§ 作業内容
1. 『親鸞』の読書感想文にある次の一文を英語に訳してください。「浄土教などの内容がそのまま引用されている部分も少なくありません。」
2. 『親鸞』の読書感想文をもとに、次の問いに答えてください。
(a) 筆者は小説を読み終えるのにどれくらいかかりましたか。
(b) 小説は何巻で構成されていますか。
(c) 丹羽文雄はどのような場所に生まれましたか。
3. 『親鸞』の読書感想文を、最後の文に続けて書き継いでください。

§ 本文抜粋
§ §
季節とは無関係なのですが、ちょうど梅雨の始まる5月頃から丹羽文雄の小説『親鸞』を読み始め、ひと月かかってようやく読み終わりました。2段組みの上中下の3巻というかなりのボリュームですが、それよりも、確かに「小説的」なストーリー展開の場面はいいとして、問題なのは、いわゆる親鸞の人間的な生涯とは別に、浄土教をはじめ仏教(ばかりでなく時にキリスト教)の教義や作者(丹羽文雄)の解釈がけっこうな分量で展開されることです。浄土教などの内容がそのまま引用されている部分も少なくありません。

そういう解釈困難な部分は飛ばしてしまうことで、なんとか読了はしましたが、疲れました。「あとがき」によれば丹羽文雄は浄土真宗の寺に生まれ、自身も僧侶であるようです。大衆小説の大家としてさまざまなベストセラーを生み出していきますが、人生の後半にいたって親鸞に対しての思い入れが強くなってきたようで、この小説の他にも親鸞についてのいくつかの著作を発表しています。
§ §
§ 提供情報
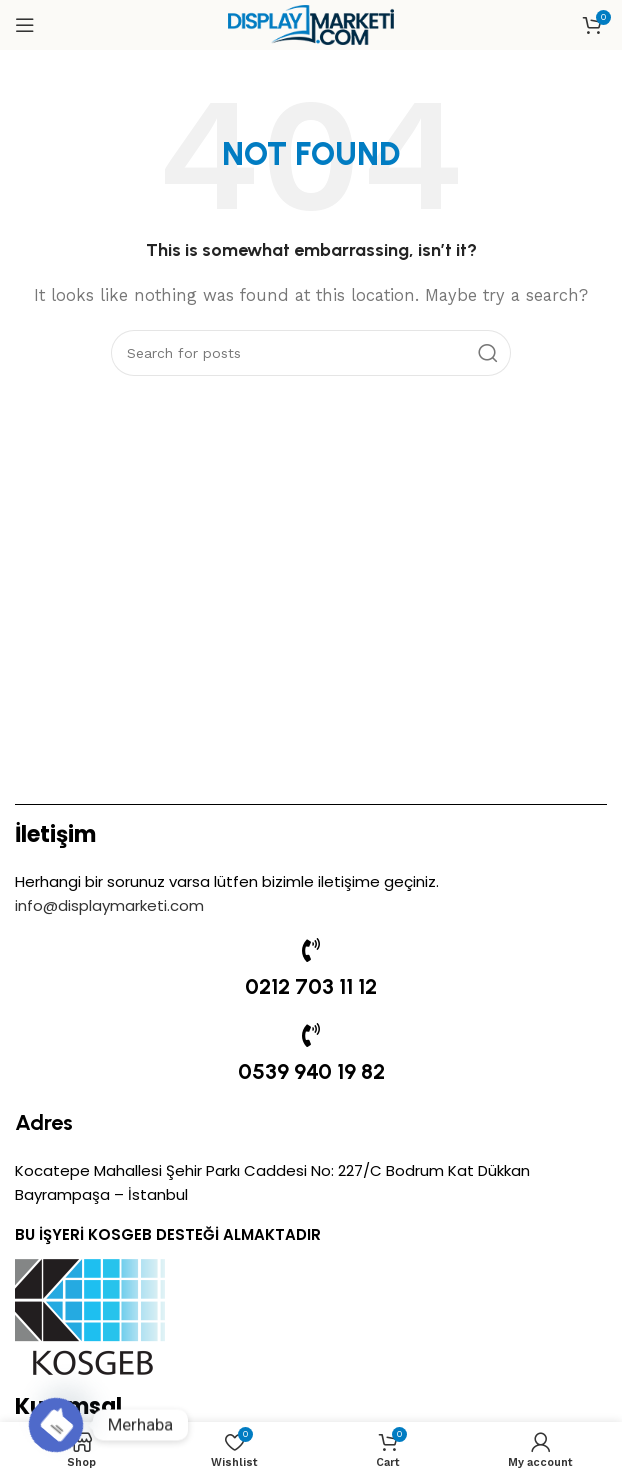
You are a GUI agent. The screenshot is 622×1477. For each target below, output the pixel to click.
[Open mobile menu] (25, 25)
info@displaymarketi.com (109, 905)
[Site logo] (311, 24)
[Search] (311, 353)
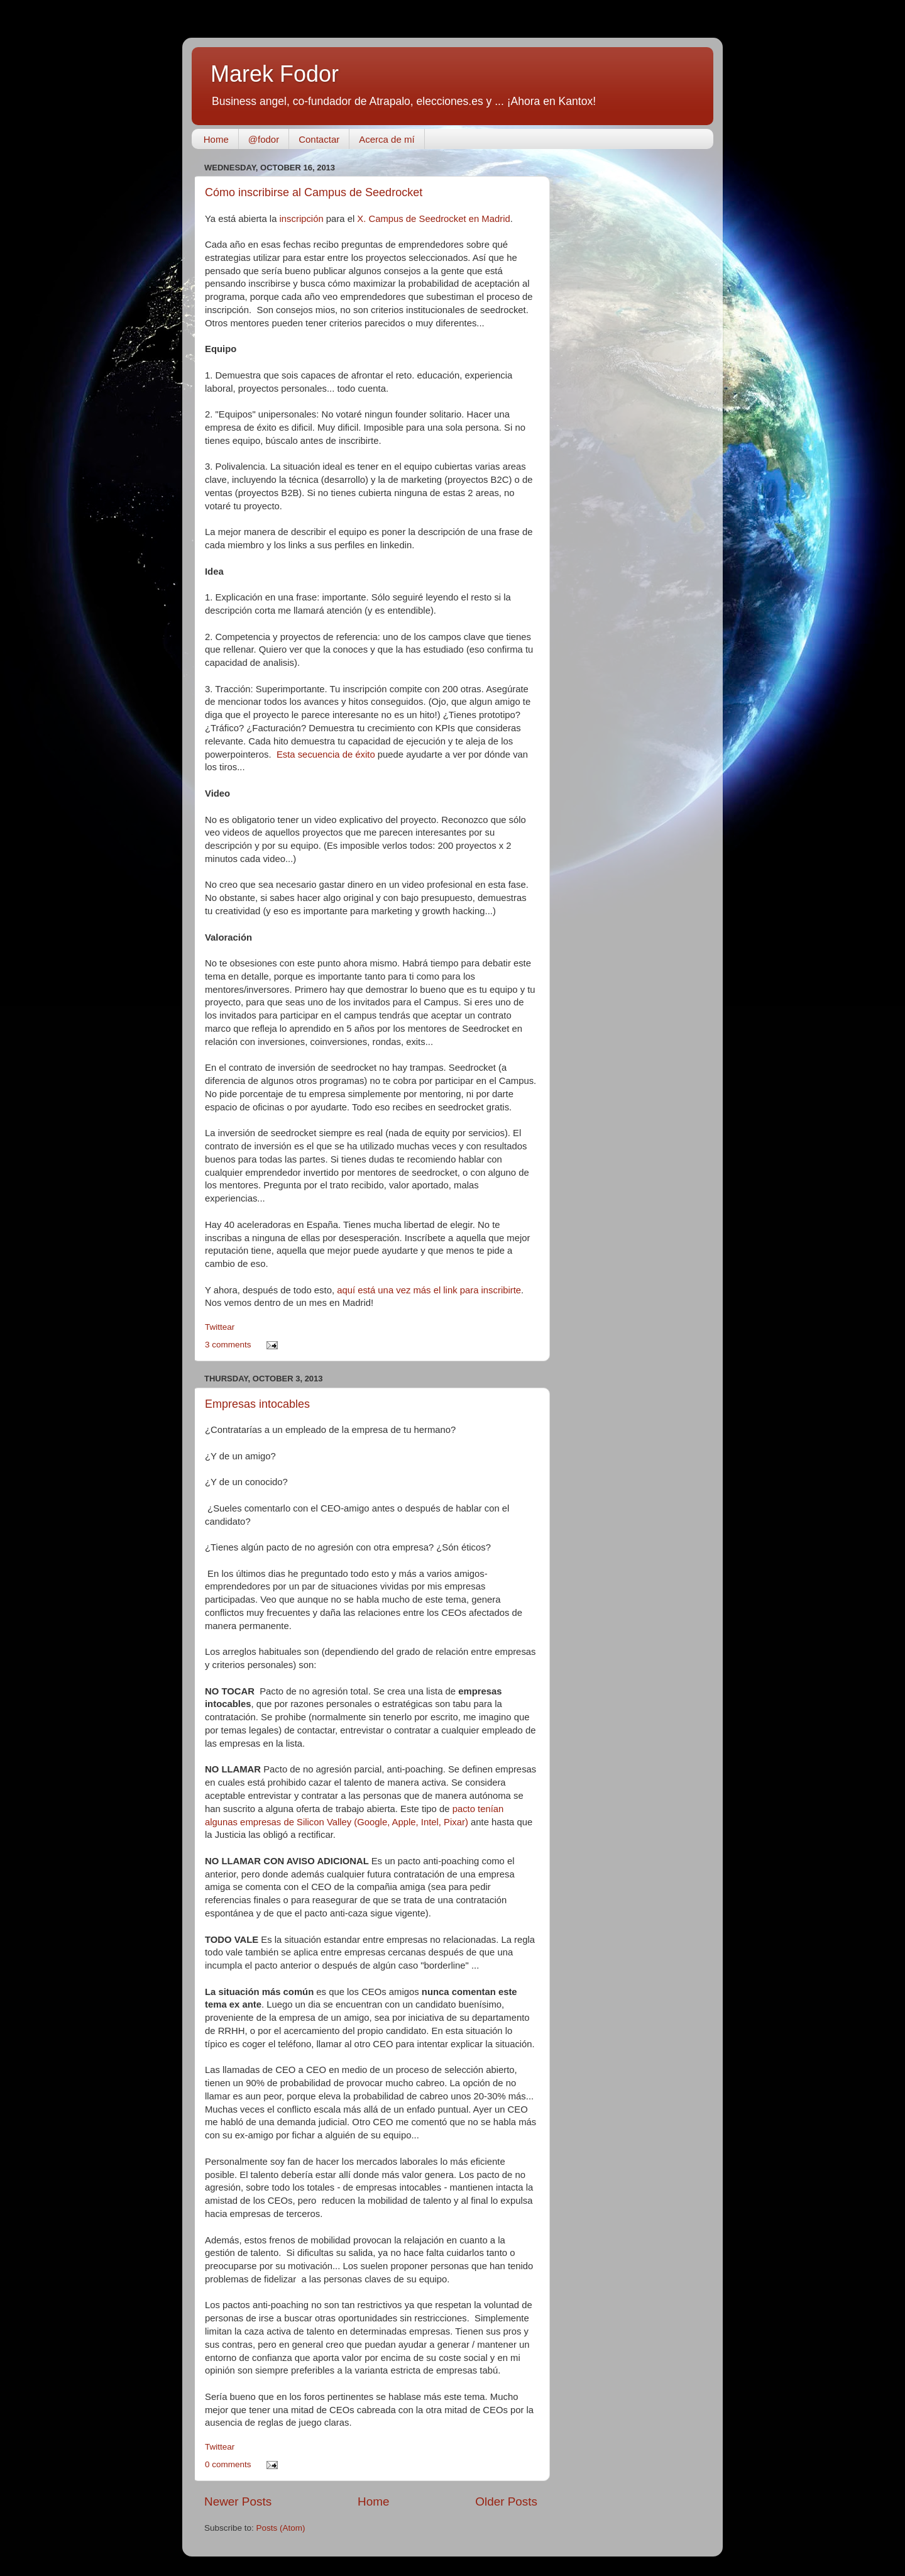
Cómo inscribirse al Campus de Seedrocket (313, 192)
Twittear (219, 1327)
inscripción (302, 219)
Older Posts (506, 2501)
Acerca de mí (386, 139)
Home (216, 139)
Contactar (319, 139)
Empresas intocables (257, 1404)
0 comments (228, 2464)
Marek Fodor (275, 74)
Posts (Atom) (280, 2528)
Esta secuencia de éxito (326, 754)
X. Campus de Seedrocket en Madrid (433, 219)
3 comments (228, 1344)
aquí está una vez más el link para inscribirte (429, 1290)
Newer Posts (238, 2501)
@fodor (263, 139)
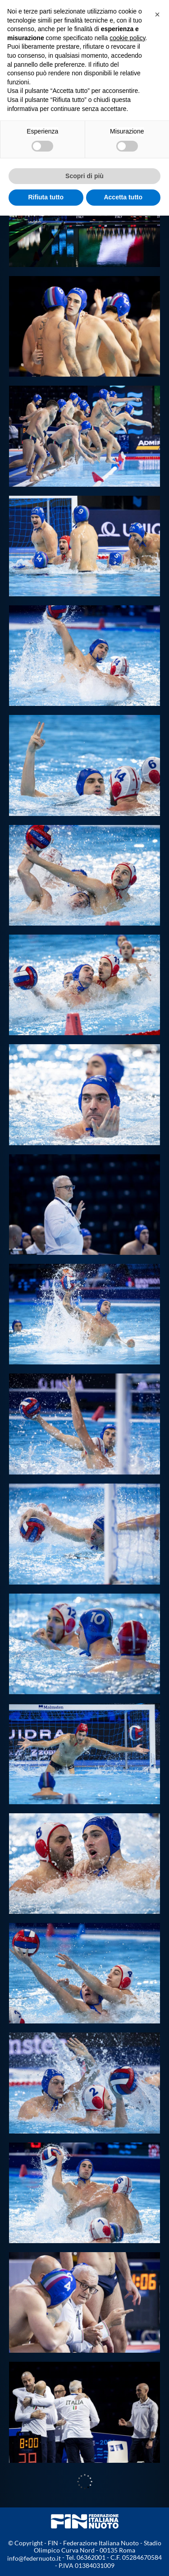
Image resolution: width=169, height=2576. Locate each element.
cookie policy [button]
§ §
§ 解答
1. There are also quite a few passages where Pure Land teachings and the like are quoted verbatim.

2.
(a) ひと月かかりました。
(b) 上中下の3巻です。
(c) 浄土真宗の寺に生まれました。

3.
難解なことで定評のある『歎異抄』などは(世界観が変わっていますから)500年後のわれわれが本当に理解するのは多分無理でしょう。また、そのためには、この鎌倉期初期に起こった文化の転換点(加藤周一氏による)に発生した浄土教自体の理解が必要となればなおさらです。『平家物語』の愛好者としては、こうした宗教思想も理解しなくてはならないのでしょうか。時間だけはあるのでゆっくり考えたいと思います。

(上の写真は、自宅近くの雑木林の中のヤマユリの花です。斜面の夏草に埋もれるように咲いていました。ただし、撮影者は私でなく、あさか環境市民会議のAさんです)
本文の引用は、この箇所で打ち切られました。